BioNTech SE and InstaDeep Ltd. announced the development of a new computational method that analyses worldwide available sequencing data and predicts high-risk variants of SARS-CoV-2. The Early Warning System (EWS) developed in collaboration by BioNTech and InstaDeep is based on artificial intelligence (AI) calculated immune escape and fitness metrics. The new method combines structural modeling of the viral Spike protein and AI algorithms to quickly flag potential high-risk variants entered into SARS-CoV-2 sequence data repositories within less than a day based on metrics scoring their fitness (e.g. ACE2 and variant Spike protein interaction) as well as their immune escape properties. The companies validated these predictions using experimental data generated in-house and publicly available data.

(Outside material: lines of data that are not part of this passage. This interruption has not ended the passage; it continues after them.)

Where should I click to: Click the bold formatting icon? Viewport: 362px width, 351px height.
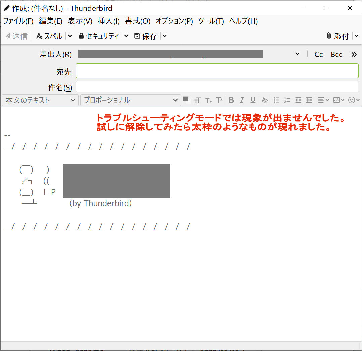(231, 100)
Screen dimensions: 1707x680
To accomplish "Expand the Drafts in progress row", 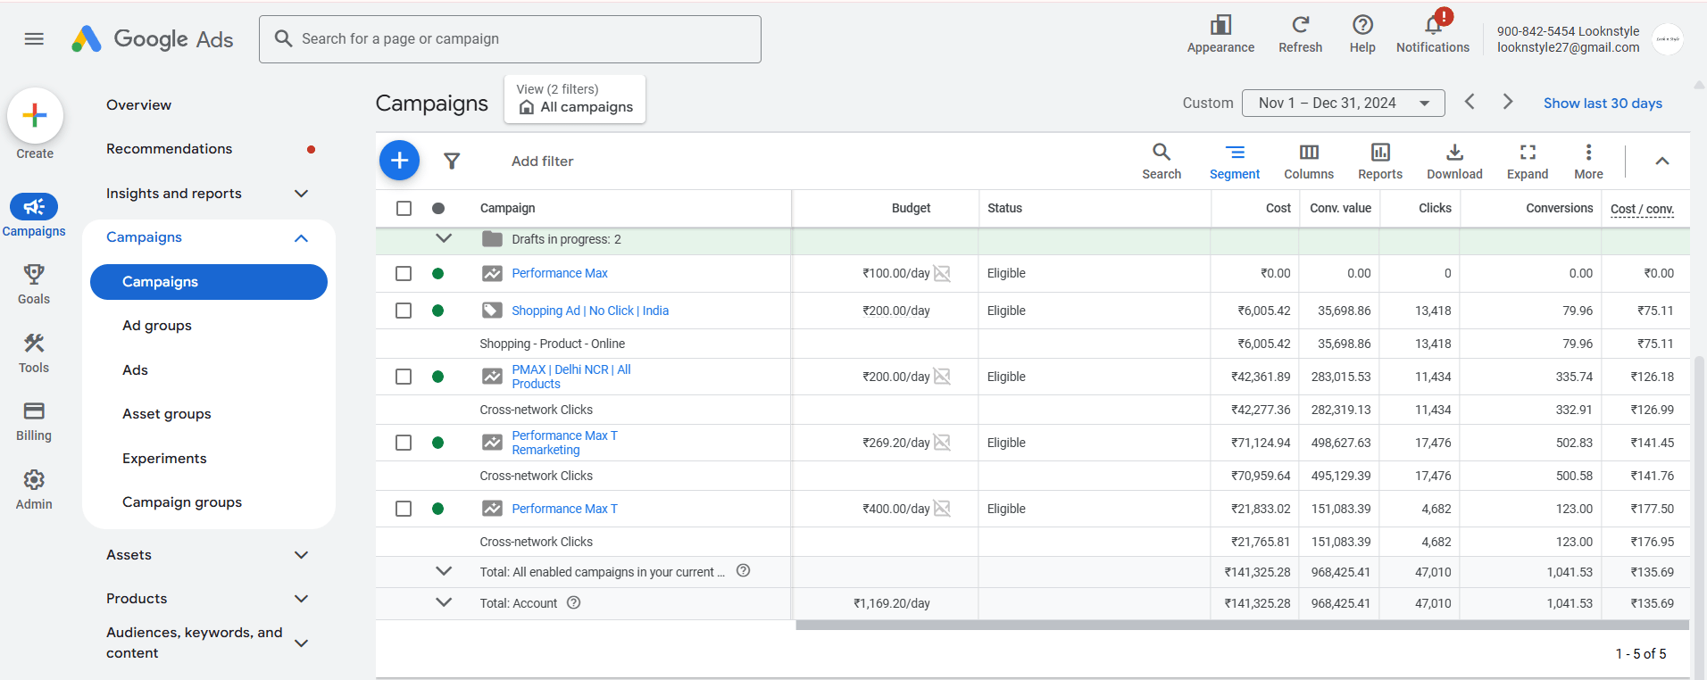I will coord(444,238).
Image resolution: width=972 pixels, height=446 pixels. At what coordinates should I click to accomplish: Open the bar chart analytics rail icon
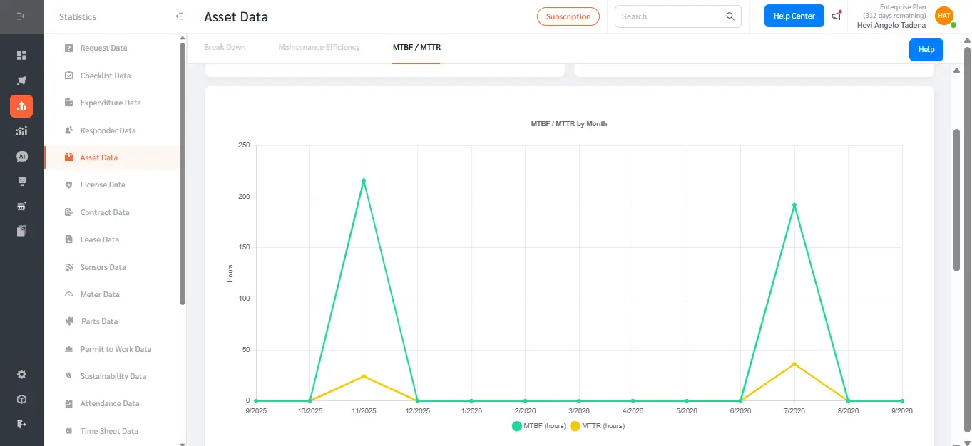pos(21,131)
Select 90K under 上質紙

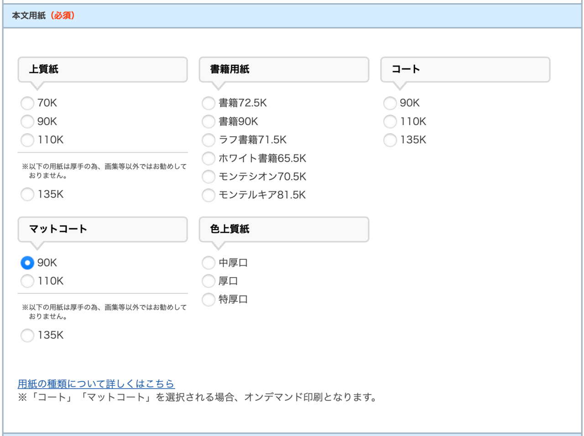tap(27, 122)
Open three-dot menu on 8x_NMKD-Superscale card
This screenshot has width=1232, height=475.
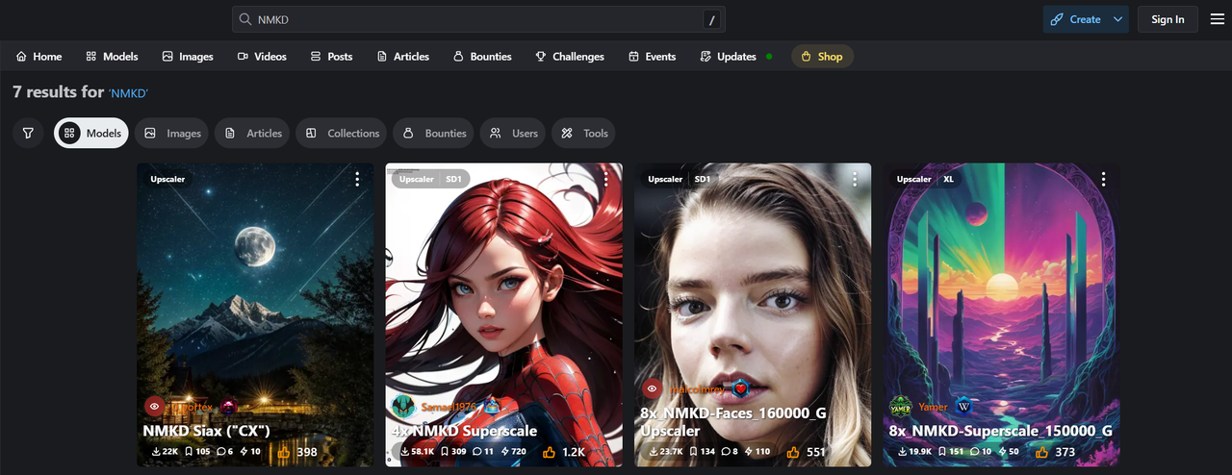(1103, 180)
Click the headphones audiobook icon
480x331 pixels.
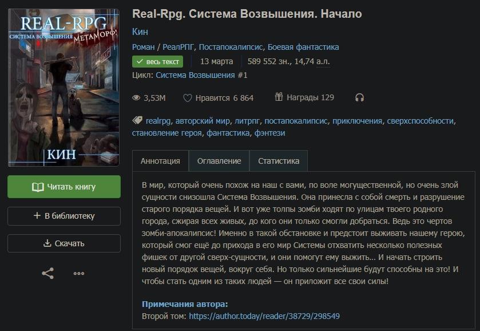click(359, 97)
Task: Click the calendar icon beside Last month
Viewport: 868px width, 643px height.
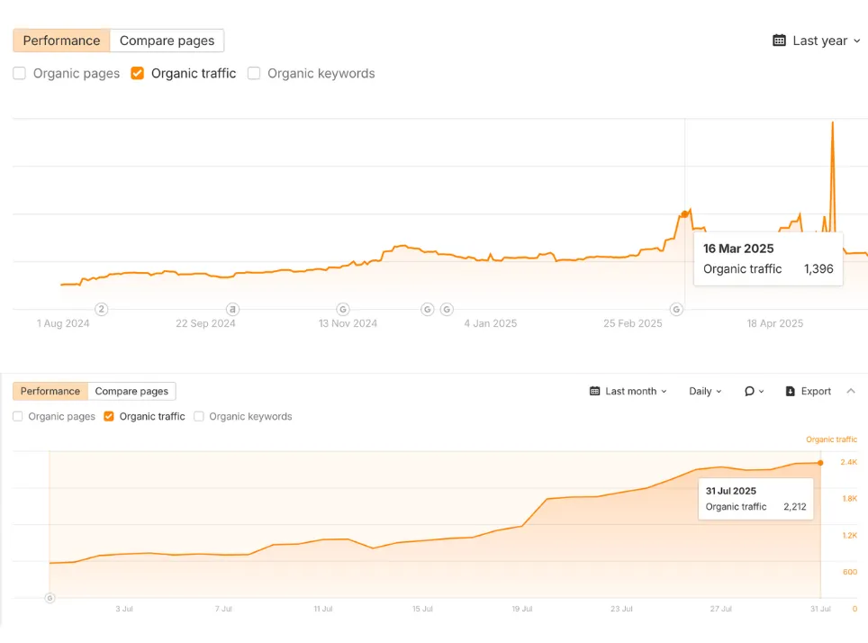Action: click(x=595, y=392)
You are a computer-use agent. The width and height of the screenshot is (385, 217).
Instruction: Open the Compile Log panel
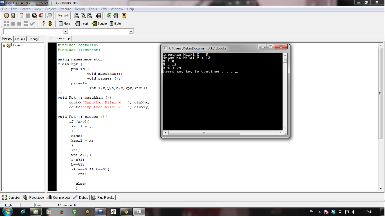[58, 197]
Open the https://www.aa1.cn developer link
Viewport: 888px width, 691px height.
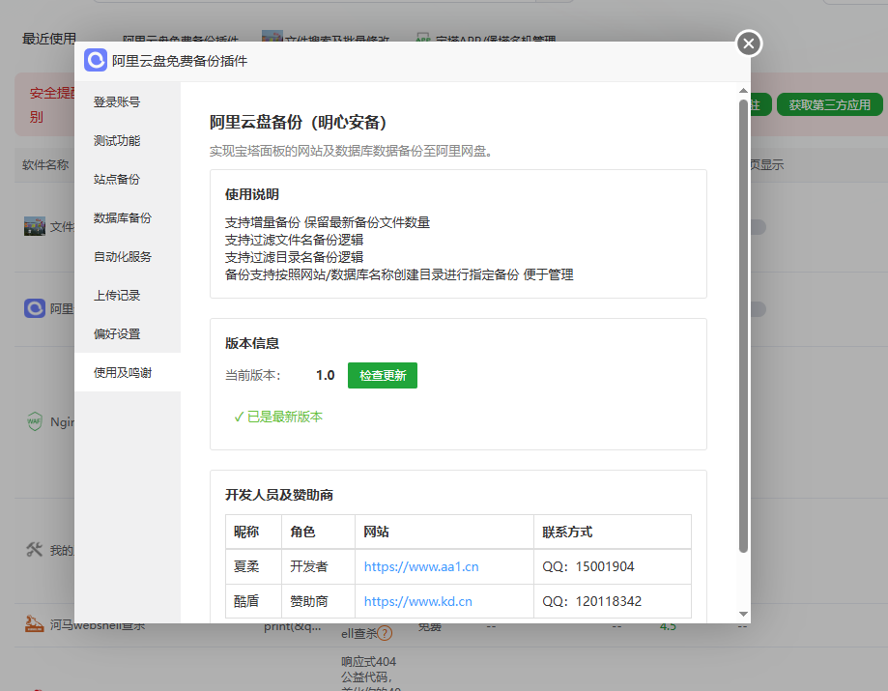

During the trial period, the system has identified >90% of the World Health Organization (WHO)-designated variants (Variants of Concern, VOC; Variants of Interest, VOI; Variants Under Monitoring,VUM) on average two months in advance. WHO-designated variants Alpha, Beta, Gamma, Theta, Eta and Omicron were detected by the EWS in the same week its sequence was first uploaded. The Omicron variant was ranked as a high-risk variant the same day its sequence became available.

The IHU variant observed in France has also been evaluated by the EWS, which highlighted immune escape properties that are relatively similar to Omicron but with significantly lower fitness, making it less of a concern given current data. The results from the study underline that the EWS is capable of evaluating new variants in minutes and risk monitoring variant lineages nearly in real-time. It is also fully scalable as new variant data becomes available.

The Early Warning System (EWS) relies on two approaches: (1) structural modeling of the interaction of the viral Spike protein receptor-binding domain (RBD) with the host cell receptor and scoring the impact of the virus variant in escaping the immune response, and (2) AI-based predictive modeling to extract information from hundreds of thousands of registered virus variants from global sequence repositories. The EWS computes an immune escape score and a fitness (transmissibility potential) prior score. While the immune escape score alone was already highly predictive of the risk, combining these two metrics into a Pareto score provided the best assessment of the risk posed by a given virus variant.

The higher the score, the higher the risk of the variant impacting global health. The EWS approach ranks SARS-CoV-2 variants for immune escape and fitness potential based solely on existing data, and therefore is not dependent on a “wait-and-watch” approach. The EWS was able to distinguish the WHO-designated variants from those that had no designation during a 11-month period, underlining the viable computational model ability to determine variant lineage.

An analysis conducted every week between September 16th, 2020 and November 23rd, 2021 flagged 12 out of 13 WHO-designated variants with an average of 58 days of lead time (two months) before the variants were given their designation. For variants Alpha to Mu, only around 25 cases on average were recorded at the time of them being flagged by the EWS. This is in contrast with the WHO announcements that happened on average when more than 1,500 cases were recorded.

The EWS detected Omicron on the day its sequence was first uploaded as the higher immune escaping variant from over more than 70,000 variants that were discovered between early October 2021 and late November 2021 while also assigning it a high fitness score.